Tidak hanya itu, sikap beringas khas pendukung Ahok itu juga ditunjukkan sekelompok orang di Sulawesi Utara. Mereka meneriakkan tuntutan referendum agar Minahasa bisa merdeka dari Indonesia, jika Ahok tidak segera dibebaskan. Tuntutan itu berhembus kencang di media sosial. Ada pesan berantai yang disiarkan pertama kali oleh akun Ancient of Minahasa yang mengunggah seruan referendum Minahasa Merdeka.

Dalam postingannya, mereka menampilkan sejumlah gambar bendera yang diyakini sebagai bendera Minahasa Raya yang hendak dideklarasikan.
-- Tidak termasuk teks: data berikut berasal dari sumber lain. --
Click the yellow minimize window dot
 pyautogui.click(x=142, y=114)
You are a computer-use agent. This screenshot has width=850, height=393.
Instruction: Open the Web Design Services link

Aksi mereka itu dipicu oleh ketidakpuasan terhadap kasus Ahok. Seperti dimuat Harian Radar Manado edisi Kamis (11/5/2017) yang mengangkat judul, “Tahan Ahok atau Minahasa Merdeka”. Berita itu menyajikan laporan terkait aksi lilin warga Manado. Mereka meminta Ahok dibebaskan, kalau tidak mereka memisahkan diri dari NKRI.

Bukankah ini sudah bisa dikatakan sebagai rencana perbuatan makar? Polisi ke mana? Kenapa hanya berani kepala ulama? Pemerintah begitu pula. Mereka seolah tidak peduli dengan bangsa yang besar ini. Mereka sibuk dengan urusan yang tidak jelas. Presiden Jokowi juga entah ke mana. Ia setiap hari pergi plesiran. Padahal negeri ini sudah berada di ambang kehancuran.

Kini, jutaan rakyat membutuhkanmu Jokowi. Jangan terus-menerus lari dari persoalan negara. Bangsa ini sudah berada di ambang pertikaian suku dan etnis. Jangan biarkan Bumi Pertiwi kembali menangis. Ingat, bangsa ini pernah punya sejarah kelam, yang kita semua sepakat tidak ingin kejadian itu kembali terulang.